WORK TO COMPLETE:
Return every line below exactly, without dropping any.

MATERIAL SHOWN:
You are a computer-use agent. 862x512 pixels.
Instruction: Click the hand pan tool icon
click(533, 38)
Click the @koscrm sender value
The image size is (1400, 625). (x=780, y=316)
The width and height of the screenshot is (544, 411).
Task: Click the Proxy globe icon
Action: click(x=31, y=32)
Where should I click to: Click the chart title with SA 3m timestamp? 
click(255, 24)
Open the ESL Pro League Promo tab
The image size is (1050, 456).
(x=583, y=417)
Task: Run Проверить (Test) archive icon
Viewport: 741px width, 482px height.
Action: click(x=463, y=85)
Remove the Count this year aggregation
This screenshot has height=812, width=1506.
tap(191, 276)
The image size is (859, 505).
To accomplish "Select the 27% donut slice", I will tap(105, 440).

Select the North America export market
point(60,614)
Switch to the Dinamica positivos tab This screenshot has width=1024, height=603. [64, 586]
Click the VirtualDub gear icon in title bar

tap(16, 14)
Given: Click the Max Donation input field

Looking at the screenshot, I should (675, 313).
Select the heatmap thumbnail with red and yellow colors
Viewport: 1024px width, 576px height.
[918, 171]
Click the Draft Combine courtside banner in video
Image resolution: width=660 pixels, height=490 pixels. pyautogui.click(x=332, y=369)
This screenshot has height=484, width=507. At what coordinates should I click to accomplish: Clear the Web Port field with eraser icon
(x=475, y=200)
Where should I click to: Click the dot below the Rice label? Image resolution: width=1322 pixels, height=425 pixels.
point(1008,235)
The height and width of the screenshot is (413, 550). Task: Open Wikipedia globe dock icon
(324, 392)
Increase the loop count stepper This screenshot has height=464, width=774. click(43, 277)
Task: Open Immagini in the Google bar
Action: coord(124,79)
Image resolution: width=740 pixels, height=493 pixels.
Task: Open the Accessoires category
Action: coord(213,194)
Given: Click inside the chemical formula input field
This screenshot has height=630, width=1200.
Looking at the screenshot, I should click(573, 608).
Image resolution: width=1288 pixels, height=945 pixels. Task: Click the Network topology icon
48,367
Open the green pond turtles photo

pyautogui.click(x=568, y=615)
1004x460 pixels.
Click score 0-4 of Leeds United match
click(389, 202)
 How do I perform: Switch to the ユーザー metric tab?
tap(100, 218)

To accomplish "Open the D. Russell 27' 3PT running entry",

ANSWER SECTION:
You are a computer-use agent. 862x512 pixels.
Instruction: Click the hand pan tool icon
click(533, 38)
Click the @koscrm sender value
The image size is (1400, 625). (x=780, y=316)
The width and height of the screenshot is (544, 411).
Task: Click the Proxy globe icon
Action: click(x=31, y=32)
Where should I click to: Click the chart title with SA 3m timestamp? 
click(255, 24)
Open the ESL Pro League Promo tab
The image size is (1050, 456).
(x=583, y=417)
Task: Run Проверить (Test) archive icon
Viewport: 741px width, 482px height.
Action: click(x=463, y=85)
Remove the Count this year aggregation
This screenshot has height=812, width=1506.
tap(191, 276)
The image size is (859, 505).
To accomplish "Select the 27% donut slice", I will tap(105, 440).

Select the North America export market
point(60,614)
Switch to the Dinamica positivos tab This screenshot has width=1024, height=603. [64, 586]
Click the VirtualDub gear icon in title bar

tap(16, 14)
Given: Click the Max Donation input field

Looking at the screenshot, I should (675, 313).
Select the heatmap thumbnail with red and yellow colors
Viewport: 1024px width, 576px height.
[918, 171]
Click the Draft Combine courtside banner in video
Image resolution: width=660 pixels, height=490 pixels. pyautogui.click(x=332, y=369)
This screenshot has height=484, width=507. At what coordinates should I click to accomplish: Clear the Web Port field with eraser icon
(x=475, y=200)
Where should I click to: Click the dot below the Rice label? Image resolution: width=1322 pixels, height=425 pixels.
point(1008,235)
The height and width of the screenshot is (413, 550). Task: Open Wikipedia globe dock icon
(324, 392)
Increase the loop count stepper This screenshot has height=464, width=774. click(43, 277)
Task: Open Immagini in the Google bar
Action: coord(124,79)
Image resolution: width=740 pixels, height=493 pixels.
Task: Open the Accessoires category
Action: coord(213,194)
Given: Click inside the chemical formula input field
This screenshot has height=630, width=1200.
Looking at the screenshot, I should click(573, 608).
Image resolution: width=1288 pixels, height=945 pixels. Task: Click the Network topology icon
48,367
Open the green pond turtles photo

pyautogui.click(x=568, y=615)
1004x460 pixels.
Click score 0-4 of Leeds United match
click(389, 202)
 How do I perform: Switch to the ユーザー metric tab?
tap(100, 218)

To accomplish "Open the D. Russell 27' 3PT running entry",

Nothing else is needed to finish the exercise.